The ruling helps Cloudflare position itself as a neutral security provider and not responsible for the content of its users.
In November 2018, two US-based wedding dress sellers and manufacturers, Mon Cheri Bridals and Maggie Sottero Designs sued Cloudflare for contributory copyright infringement because it provided its services to other websites that infringed on their copyright material.
We obtained a copy of the ruling for you here.
Judge Vincent Chhabria of the US District Court of Northern District of California ruled that Cloudflare was not guilty of contributory copyright infringement.
The judge did acknowledge that the dressmakers’ business has been affected “by the proliferation of counterfeit retailers that sell knock-off dresses using the plaintiff’s copyrighted images.” He also acknowledged that the dressmakers had “gone after the infringers in a range of action, but to no avail – every time a website is successfully shut down, a new one takes its place.”
“In an effort to more effectively stamp out infringement, the plaintiffs now go after a service common to many of the infringers: Cloudflare. The plaintiffs claim that Cloudflare contributes to the underlying copyright infringement by providing infringers with caching, content delivery, and security services.

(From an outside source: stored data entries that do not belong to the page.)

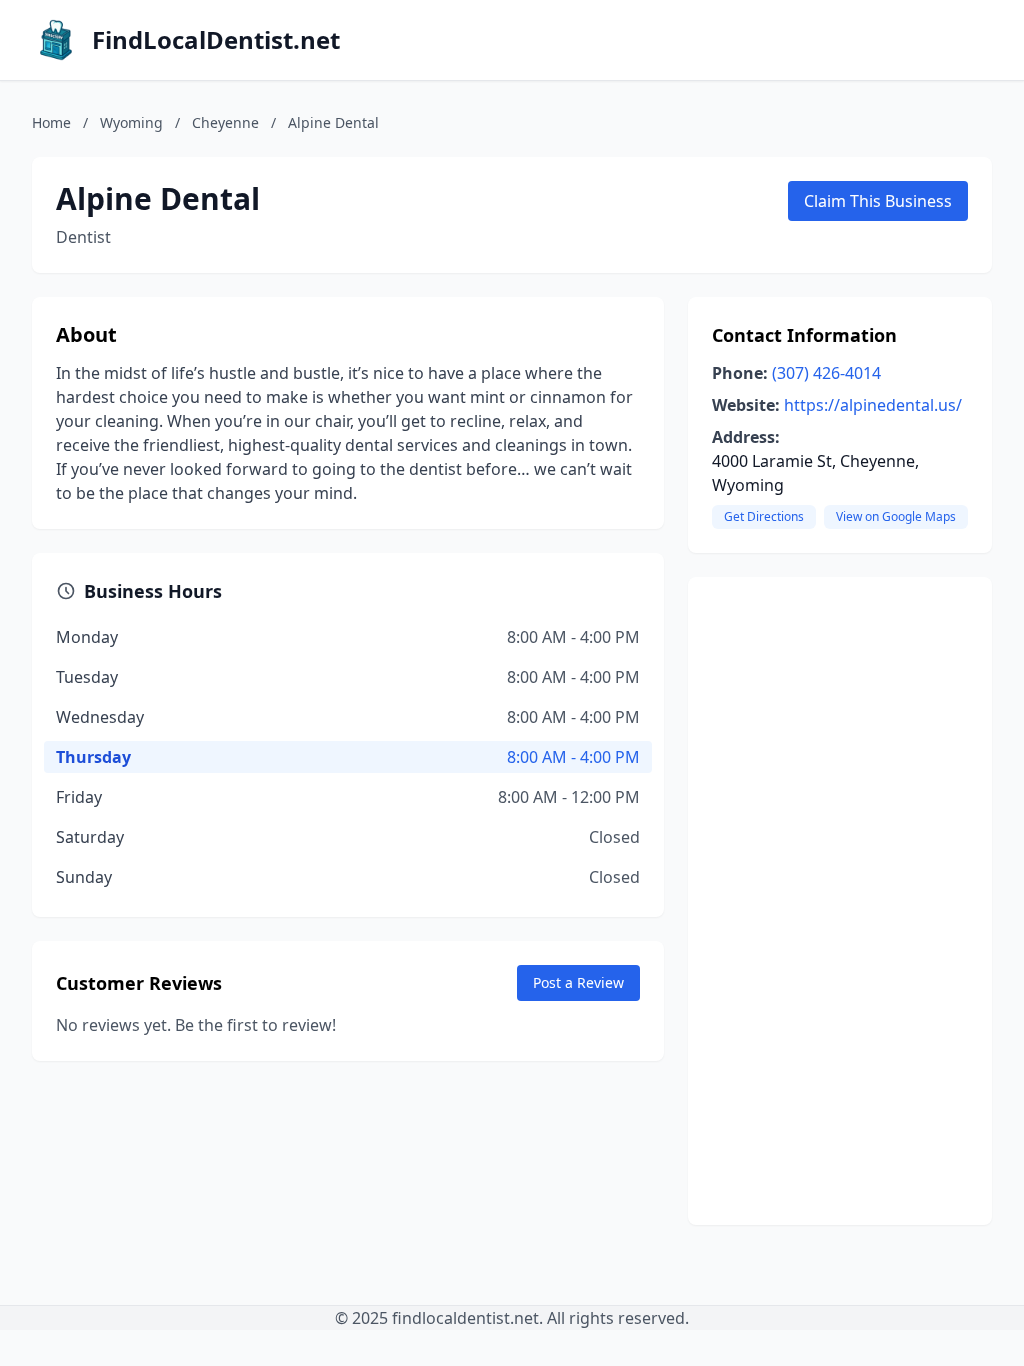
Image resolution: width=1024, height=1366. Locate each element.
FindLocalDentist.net (216, 40)
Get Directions (764, 516)
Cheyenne (225, 122)
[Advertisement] (840, 901)
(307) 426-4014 (826, 373)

Because a reasonable jury could not—at least on this record—conclude that Cloudflare materially contributes to the underlying copyright infringement, the plaintiffs’ motion for summary judgment is denied and Cloudflare’s motion for summary judgment is granted,” the judge continued.
According to the dressmakers’ lawsuit, they “are two of the largest manufacturers and wholesalers of wedding dresses and social occasion wear in the United States, and they “have developed many of the world’s most unique and original wedding and social occasion dress patterns.”

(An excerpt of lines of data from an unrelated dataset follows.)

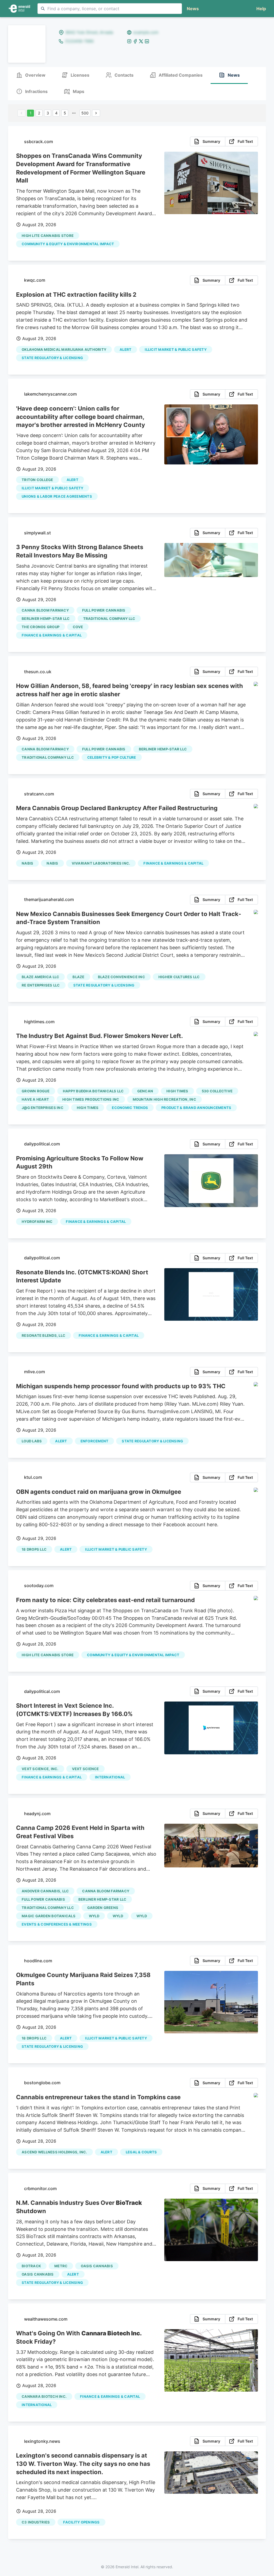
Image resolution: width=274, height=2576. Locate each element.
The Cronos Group (40, 627)
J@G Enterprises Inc (42, 1107)
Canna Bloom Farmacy (45, 610)
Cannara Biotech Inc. (44, 2396)
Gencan (145, 1091)
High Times (177, 1091)
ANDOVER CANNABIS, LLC (45, 1891)
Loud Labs (32, 1441)
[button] (260, 8)
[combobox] (109, 8)
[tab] (31, 75)
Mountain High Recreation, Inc (164, 1099)
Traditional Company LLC (109, 618)
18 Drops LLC (34, 1549)
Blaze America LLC (40, 977)
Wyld (118, 1916)
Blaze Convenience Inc (121, 977)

The plaintiffs claim to have hired a company called Counterfeit Technology, which found that their designs had been copied by more than 365 websites that use Cloudflare’s services. The copyright infringement is against the law and against Cloudflare’s policies. The plaintiffs sent multiple take-down notices to Cloudflare, which were ignored.
“Specifically, even after learning of specific, identified acts of copyright infringement by the infringing websites through plaintiffs’ takedown notices, Cloudflare continues to cache, mirror, and store a copy of the infringing websites and the infringing content on its data center servers, and to transmit upon request copies of the infringing content to visitors of the infringing websites,” the amended complaint said. “Cloudflare’s contributions allow the Internet browsers of visitors to the infringing websites to access and load the infringing websites and content much faster than if the user was forced to access the infringing websites and content from the primary host absent Cloudflare’s services.”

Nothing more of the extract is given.